Task description | What is needed is an exact copy of every entry.
---+---
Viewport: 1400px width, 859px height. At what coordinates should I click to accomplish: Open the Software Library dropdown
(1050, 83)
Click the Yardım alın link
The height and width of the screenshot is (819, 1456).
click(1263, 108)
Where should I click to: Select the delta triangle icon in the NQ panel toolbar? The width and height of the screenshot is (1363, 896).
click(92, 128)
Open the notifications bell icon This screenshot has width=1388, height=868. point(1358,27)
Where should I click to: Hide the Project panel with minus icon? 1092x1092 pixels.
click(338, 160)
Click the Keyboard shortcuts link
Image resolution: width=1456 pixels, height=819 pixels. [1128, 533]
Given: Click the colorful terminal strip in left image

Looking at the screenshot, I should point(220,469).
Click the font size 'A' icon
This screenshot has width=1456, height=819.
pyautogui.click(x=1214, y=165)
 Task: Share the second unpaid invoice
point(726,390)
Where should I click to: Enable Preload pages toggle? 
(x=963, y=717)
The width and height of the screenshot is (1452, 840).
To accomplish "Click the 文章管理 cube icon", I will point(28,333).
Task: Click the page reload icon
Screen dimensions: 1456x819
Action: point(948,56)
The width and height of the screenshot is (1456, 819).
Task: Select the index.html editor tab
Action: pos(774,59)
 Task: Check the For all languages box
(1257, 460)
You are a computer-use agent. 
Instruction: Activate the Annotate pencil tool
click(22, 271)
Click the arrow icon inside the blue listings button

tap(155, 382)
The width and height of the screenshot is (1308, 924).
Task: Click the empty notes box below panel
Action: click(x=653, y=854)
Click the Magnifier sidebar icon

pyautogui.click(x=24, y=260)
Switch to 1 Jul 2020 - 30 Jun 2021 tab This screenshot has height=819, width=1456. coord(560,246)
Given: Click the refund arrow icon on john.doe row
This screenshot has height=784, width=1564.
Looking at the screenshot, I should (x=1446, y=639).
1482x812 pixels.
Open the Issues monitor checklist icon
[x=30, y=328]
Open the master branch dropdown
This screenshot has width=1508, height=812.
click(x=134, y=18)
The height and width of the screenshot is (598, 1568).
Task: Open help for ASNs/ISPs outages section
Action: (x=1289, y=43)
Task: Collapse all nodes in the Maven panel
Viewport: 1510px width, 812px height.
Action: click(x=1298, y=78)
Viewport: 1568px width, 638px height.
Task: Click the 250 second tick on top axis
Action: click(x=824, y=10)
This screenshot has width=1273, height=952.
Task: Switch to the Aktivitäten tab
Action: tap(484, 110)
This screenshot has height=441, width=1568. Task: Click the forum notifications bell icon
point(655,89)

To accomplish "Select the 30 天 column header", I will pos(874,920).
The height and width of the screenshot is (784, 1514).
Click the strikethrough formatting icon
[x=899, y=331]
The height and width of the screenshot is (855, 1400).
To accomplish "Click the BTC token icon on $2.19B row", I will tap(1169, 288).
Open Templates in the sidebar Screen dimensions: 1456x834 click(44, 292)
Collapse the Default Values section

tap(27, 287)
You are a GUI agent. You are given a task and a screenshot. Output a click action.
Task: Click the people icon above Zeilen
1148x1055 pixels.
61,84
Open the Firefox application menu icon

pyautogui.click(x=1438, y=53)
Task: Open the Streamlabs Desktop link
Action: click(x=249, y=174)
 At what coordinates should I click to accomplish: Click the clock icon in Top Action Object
---+---
Solution to the problem |
Viewport: 1400px width, 859px height. At what coordinates should I click to accomplish: Open the Software Library dropdown
(1050, 83)
Click the Yardım alın link
The height and width of the screenshot is (819, 1456).
click(1263, 108)
Where should I click to: Select the delta triangle icon in the NQ panel toolbar? The width and height of the screenshot is (1363, 896).
click(92, 128)
Open the notifications bell icon This screenshot has width=1388, height=868. point(1358,27)
Where should I click to: Hide the Project panel with minus icon? 1092x1092 pixels.
click(338, 160)
Click the Keyboard shortcuts link
Image resolution: width=1456 pixels, height=819 pixels. [1128, 533]
Given: Click the colorful terminal strip in left image

Looking at the screenshot, I should point(220,469).
Click the font size 'A' icon
This screenshot has width=1456, height=819.
pyautogui.click(x=1214, y=165)
 Task: Share the second unpaid invoice
point(726,390)
Where should I click to: Enable Preload pages toggle? 
(x=963, y=717)
The width and height of the screenshot is (1452, 840).
To accomplish "Click the 文章管理 cube icon", I will point(28,333).
Task: Click the page reload icon
Screen dimensions: 1456x819
Action: point(948,56)
The width and height of the screenshot is (1456, 819).
Task: Select the index.html editor tab
Action: pos(774,59)
 Task: Check the For all languages box
(1257, 460)
You are a computer-use agent. 
Instruction: Activate the Annotate pencil tool
click(22, 271)
Click the arrow icon inside the blue listings button

tap(155, 382)
The width and height of the screenshot is (1308, 924).
Task: Click the empty notes box below panel
Action: click(x=653, y=854)
Click the Magnifier sidebar icon

pyautogui.click(x=24, y=260)
Switch to 1 Jul 2020 - 30 Jun 2021 tab This screenshot has height=819, width=1456. coord(560,246)
Given: Click the refund arrow icon on john.doe row
This screenshot has height=784, width=1564.
Looking at the screenshot, I should (x=1446, y=639).
1482x812 pixels.
Open the Issues monitor checklist icon
[x=30, y=328]
Open the master branch dropdown
This screenshot has width=1508, height=812.
click(x=134, y=18)
The height and width of the screenshot is (598, 1568).
Task: Open help for ASNs/ISPs outages section
Action: (x=1289, y=43)
Task: Collapse all nodes in the Maven panel
Viewport: 1510px width, 812px height.
Action: click(x=1298, y=78)
Viewport: 1568px width, 638px height.
Task: Click the 250 second tick on top axis
Action: click(x=824, y=10)
This screenshot has width=1273, height=952.
Task: Switch to the Aktivitäten tab
Action: tap(484, 110)
This screenshot has height=441, width=1568. Task: Click the forum notifications bell icon
point(655,89)

To accomplish "Select the 30 天 column header", I will pos(874,920).
The height and width of the screenshot is (784, 1514).
Click the strikethrough formatting icon
[x=899, y=331]
The height and width of the screenshot is (855, 1400).
To accomplish "Click the BTC token icon on $2.19B row", I will tap(1169, 288).
Open Templates in the sidebar Screen dimensions: 1456x834 click(44, 292)
Collapse the Default Values section

tap(27, 287)
You are a GUI agent. You are given a task and a screenshot. Output a click action.
Task: Click the people icon above Zeilen
1148x1055 pixels.
61,84
Open the Firefox application menu icon

pyautogui.click(x=1438, y=53)
Task: Open the Streamlabs Desktop link
Action: click(x=249, y=174)
 At what coordinates should I click to accomplish: Click the clock icon in Top Action Object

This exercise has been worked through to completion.